Error Logging with MongoDB and Analog
With the hype around document databases continuing to grow, and around MongoDB in particular, we get a lot of questions about how people should move their applications over to using it. The advice is usually the same – especially for existing applications – take one step at a time. With that said, we’d like to show off what we consider to be an excellent place to start: using MongoDB for error logging.

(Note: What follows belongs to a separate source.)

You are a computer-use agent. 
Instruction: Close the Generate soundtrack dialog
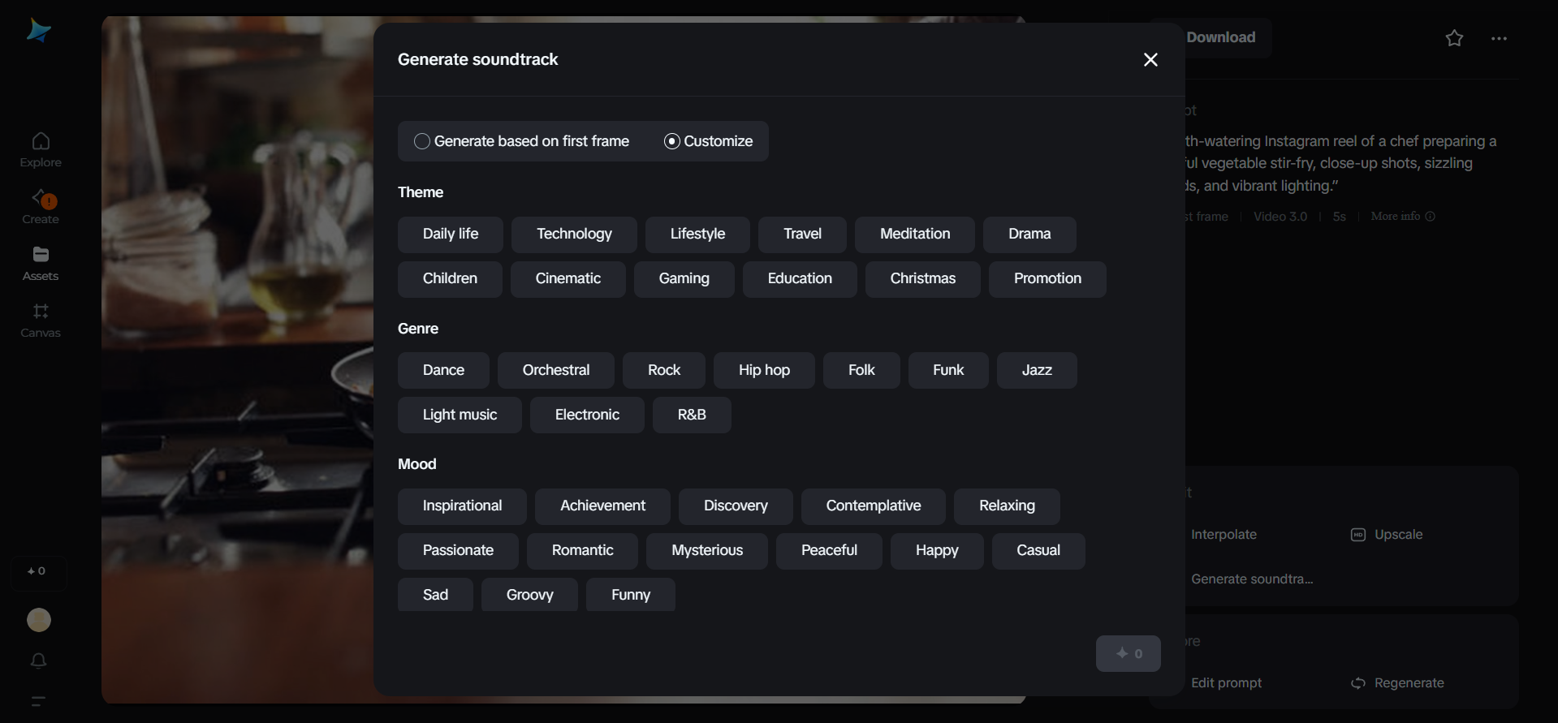coord(1150,60)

MongoDB is an excellent fit for logging (and of course other things as well) for many reasons. For one, it is very VERY fast for writing data. It can perform writes asynchronously; your application wont hang because your logging routines are blocked. This allows you to centralize your logs which makes it easier to querying against them to find issues. Also, its query interface is easy to work with and is very flexible. You can query against any of the field names or perform aggregate functions either with map/reduce or MongoDB 2.2’s upcoming aggregation framework.
This article will show how you can use existing code to add a logging library to your code and log errors to MongoDB. You’ll also see how to query MongoDB from the command line and how to filter those queries to find the information you are interested in.
Setting Up The Logger
Before writing a MongoDB logging class for PHP, we took a quick look to see what else was out there already and found a nice micrologging tool on GitHub called Analog. In the interest of not reinventing the wheel, we’ll use this in our examples.
What we really liked about Analog is the simplicity of its code and the number of things you can log to! It’s designed to be extensible, so you should be able to easily build on in to anything specific you may need for your own project.
The logger is fairly self-contained, so all you’ll need to do to make its functionality available is to include its main file Analog.php
. This takes care of the autoloading and namespace registration needed for it to find its dependencies. Since it uses spl_autoload_register()
, it will happily co-exist alongside any other autoloading arrangements you already have in place.
To start using the logger, you’ll need to intialize the logging handler you want to use and then pass it to the main logging class. There are some examples included with the project which makes it easy to see what you need for a specific platform. For MongoDB, we have the following:
<?php
Analog::handler(AnalogHandlerMongo::init(
"localhost:27017",
"testing",
"log"));
All we have to do here is to point Analog at our MongoDB installation (ours is on the same machine as the web server and uses the default port), tell it to use the testing
database, and write to the log
collection. With this included somewhere at the top of our script, probably along with various other bootstrapping tasks, we’re ready to go.
Logging Errors
At this point we can use the logging functionality anywhere we want it in our application. To log an error, simply do:
<?php
Analog::log("Oh noes! Something went wrong!");
To see what’s in the database, open the mongo shell.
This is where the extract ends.